**Assignment**
Only the lines below between the one holding "You are a computer-use" and the one holding "Click Caiden's agent", inclusive, are to be reproduced word for word; the pictures are to be left out.

**Supplied records**
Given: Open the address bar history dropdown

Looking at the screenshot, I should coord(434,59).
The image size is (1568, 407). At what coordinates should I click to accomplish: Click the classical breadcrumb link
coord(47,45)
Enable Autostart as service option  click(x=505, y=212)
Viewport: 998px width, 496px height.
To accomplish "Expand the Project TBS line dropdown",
...
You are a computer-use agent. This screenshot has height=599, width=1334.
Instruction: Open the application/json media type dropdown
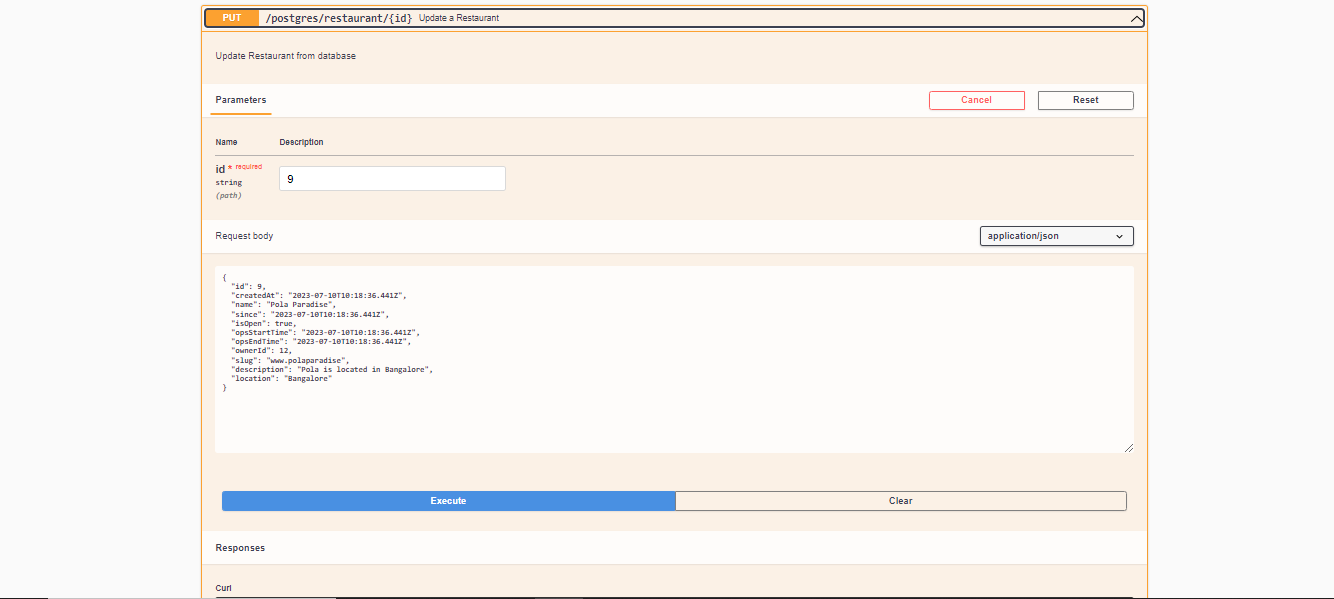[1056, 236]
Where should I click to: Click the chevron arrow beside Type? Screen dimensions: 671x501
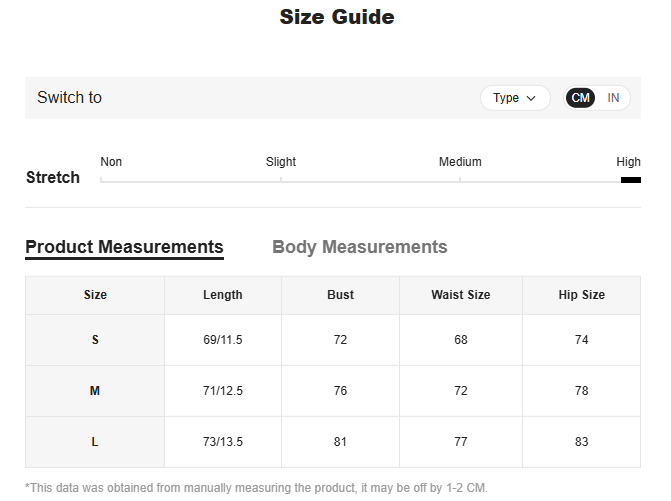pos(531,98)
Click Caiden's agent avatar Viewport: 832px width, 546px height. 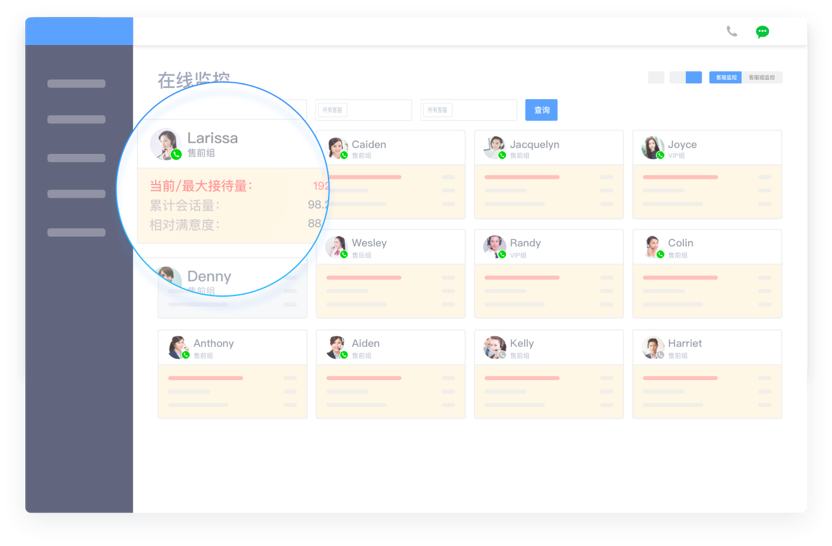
==
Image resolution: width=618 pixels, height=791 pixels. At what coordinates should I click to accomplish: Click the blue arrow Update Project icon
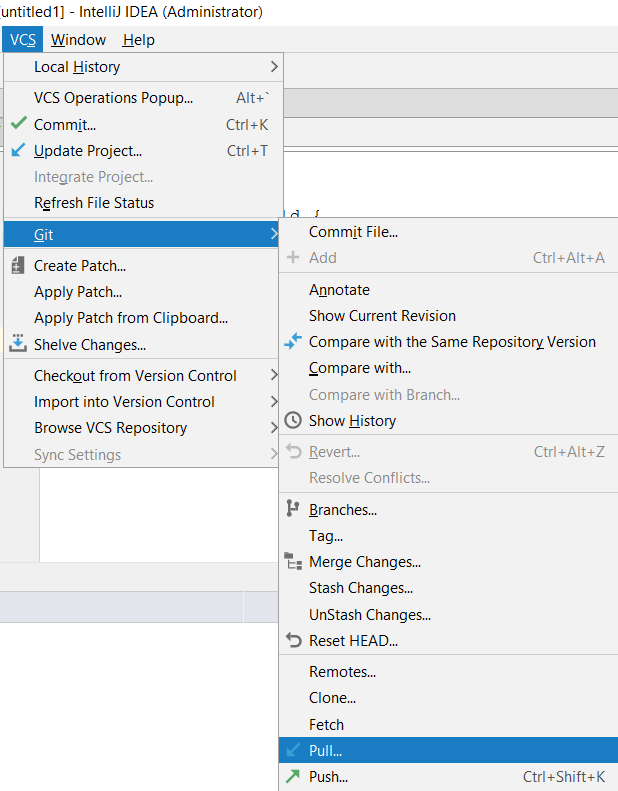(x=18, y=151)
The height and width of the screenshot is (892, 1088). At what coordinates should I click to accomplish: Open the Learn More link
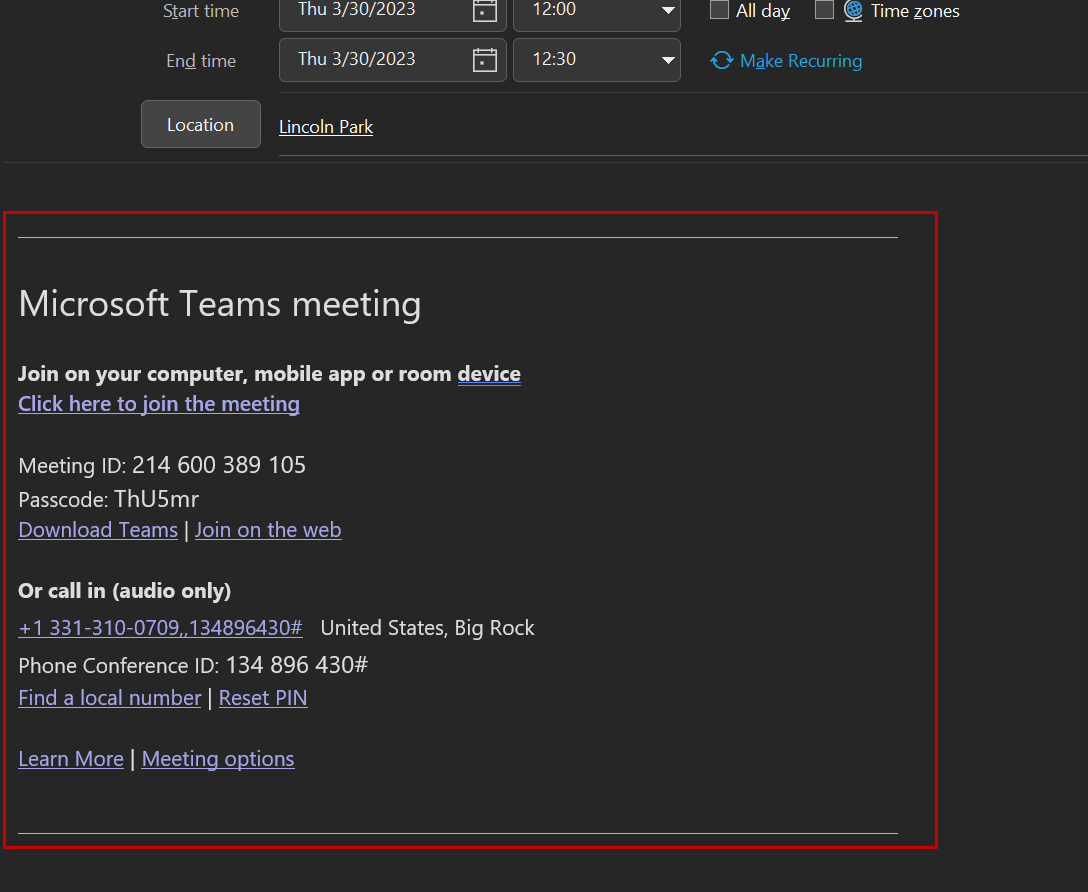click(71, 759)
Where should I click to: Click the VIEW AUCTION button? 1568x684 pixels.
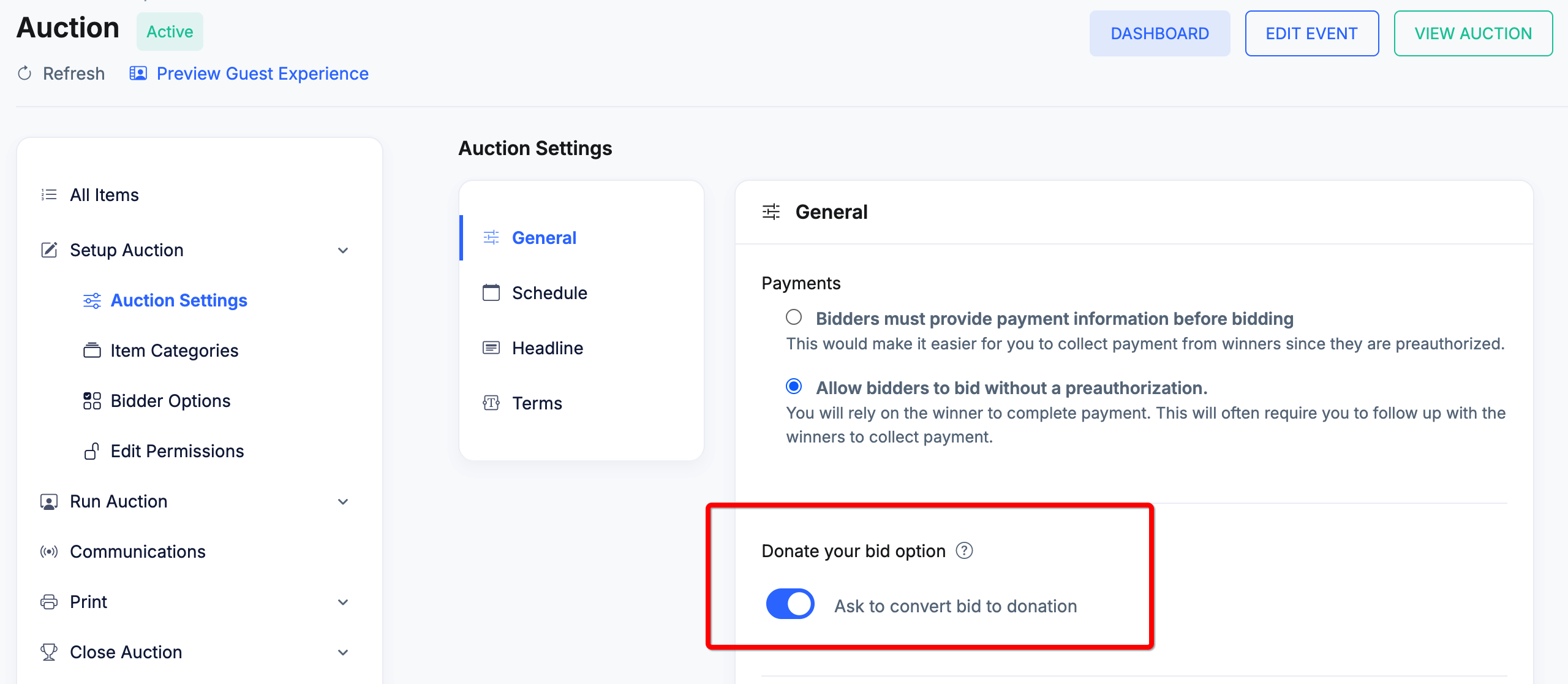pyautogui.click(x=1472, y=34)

**Exercise result**
You are a computer-use agent. This screenshot has height=599, width=1334.
Instruction: Open the application/json media type dropdown
[1056, 236]
Where should I click to: Click the chevron arrow beside Type? Screen dimensions: 671x501
pos(531,98)
Click Caiden's agent avatar Viewport: 832px width, 546px height. 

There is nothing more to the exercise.